First published in 1979, the CAN/ULC-S102 Standard is titled the Standard Test Method for Surface Burning Characteristics of Building Materials and Assemblies. The primary purpose of this standard is to determine the Flame Spread Value (FSV) and Smoke Developed Value (SDV) when each sample is exposed to fire following this test method.
Although CAN/ULC utilizes the Steiner Tunnel test method, like ASTM E84 (or UL 723), the CAN/ULC test method maintains a few variations and FSV/SDV are calculated differently.
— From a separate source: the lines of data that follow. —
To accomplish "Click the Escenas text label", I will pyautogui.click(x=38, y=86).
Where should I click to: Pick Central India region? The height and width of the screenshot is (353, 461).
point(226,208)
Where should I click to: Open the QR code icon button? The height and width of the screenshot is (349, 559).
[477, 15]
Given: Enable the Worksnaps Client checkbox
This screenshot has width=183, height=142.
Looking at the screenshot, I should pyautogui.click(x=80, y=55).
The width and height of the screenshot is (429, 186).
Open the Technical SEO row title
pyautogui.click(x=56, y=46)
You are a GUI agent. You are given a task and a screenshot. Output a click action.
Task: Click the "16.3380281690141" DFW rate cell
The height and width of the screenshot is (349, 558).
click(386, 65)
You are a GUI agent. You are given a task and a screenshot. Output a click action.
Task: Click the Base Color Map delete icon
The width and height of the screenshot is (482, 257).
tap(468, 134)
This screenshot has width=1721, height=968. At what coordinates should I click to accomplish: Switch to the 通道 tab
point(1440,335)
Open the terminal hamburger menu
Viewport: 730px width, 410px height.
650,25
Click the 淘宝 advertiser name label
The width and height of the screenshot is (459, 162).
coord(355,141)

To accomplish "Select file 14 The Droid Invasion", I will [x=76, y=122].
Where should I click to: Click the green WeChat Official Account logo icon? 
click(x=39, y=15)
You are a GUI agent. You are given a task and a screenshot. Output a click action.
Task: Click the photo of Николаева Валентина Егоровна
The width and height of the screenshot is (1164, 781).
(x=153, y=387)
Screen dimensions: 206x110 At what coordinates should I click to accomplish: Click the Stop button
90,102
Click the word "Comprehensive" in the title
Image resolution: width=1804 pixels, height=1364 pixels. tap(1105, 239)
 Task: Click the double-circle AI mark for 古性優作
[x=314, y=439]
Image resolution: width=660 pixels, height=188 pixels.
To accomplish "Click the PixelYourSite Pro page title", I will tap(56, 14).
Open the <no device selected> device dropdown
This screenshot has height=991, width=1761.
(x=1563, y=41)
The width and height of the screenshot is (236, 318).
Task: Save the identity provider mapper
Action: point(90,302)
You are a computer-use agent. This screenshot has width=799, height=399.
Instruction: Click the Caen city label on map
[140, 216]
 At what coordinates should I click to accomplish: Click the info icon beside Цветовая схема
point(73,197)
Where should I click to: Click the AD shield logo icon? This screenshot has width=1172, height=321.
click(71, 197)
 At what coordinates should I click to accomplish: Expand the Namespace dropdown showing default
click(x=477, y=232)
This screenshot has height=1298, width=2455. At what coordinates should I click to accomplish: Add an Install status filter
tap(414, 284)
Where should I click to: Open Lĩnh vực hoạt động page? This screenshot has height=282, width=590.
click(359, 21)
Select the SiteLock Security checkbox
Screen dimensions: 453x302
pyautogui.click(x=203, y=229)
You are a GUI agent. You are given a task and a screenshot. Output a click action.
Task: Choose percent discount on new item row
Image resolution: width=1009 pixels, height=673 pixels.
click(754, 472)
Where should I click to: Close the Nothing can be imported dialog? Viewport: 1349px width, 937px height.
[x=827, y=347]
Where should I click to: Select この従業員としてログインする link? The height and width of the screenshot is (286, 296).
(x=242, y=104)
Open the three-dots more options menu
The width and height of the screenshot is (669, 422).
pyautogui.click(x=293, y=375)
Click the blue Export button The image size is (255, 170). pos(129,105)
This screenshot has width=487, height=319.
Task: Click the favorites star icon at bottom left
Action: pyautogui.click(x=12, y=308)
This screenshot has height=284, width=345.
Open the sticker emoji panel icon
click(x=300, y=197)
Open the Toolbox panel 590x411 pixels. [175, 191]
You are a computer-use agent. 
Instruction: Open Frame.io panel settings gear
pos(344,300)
Surface burning characteristics are reported from the results of not less than three identical test specimens. The numerical averages of FSV and SDV are reported as Flame Spread Rating (FSR) and Smoke Developed Classification (SDC). Triplicate testing is a requirement for CAN/ULC-S102 and the National Building Code of Canada (NBCC). For this reason, the CAN/ULC-S102 Standard is considered more rigorous than ASTM E84 (or UL 723).
Like ASTM E84 (or UL 723), insulation manufacturers report CAN/ULC compliance with a FSR less than 25 (< 25) and a SDC less than 50 (< 50). ASTM E84 (or UL 723) are reported as Flame Spread Index (FSI) and Smoke Developed Index (SDI).
AEROFLEX EPDM™ closed-cell elastomeric pipe and duct insulation passes CAN/ULC-S102 through 2” [50 mm] thick.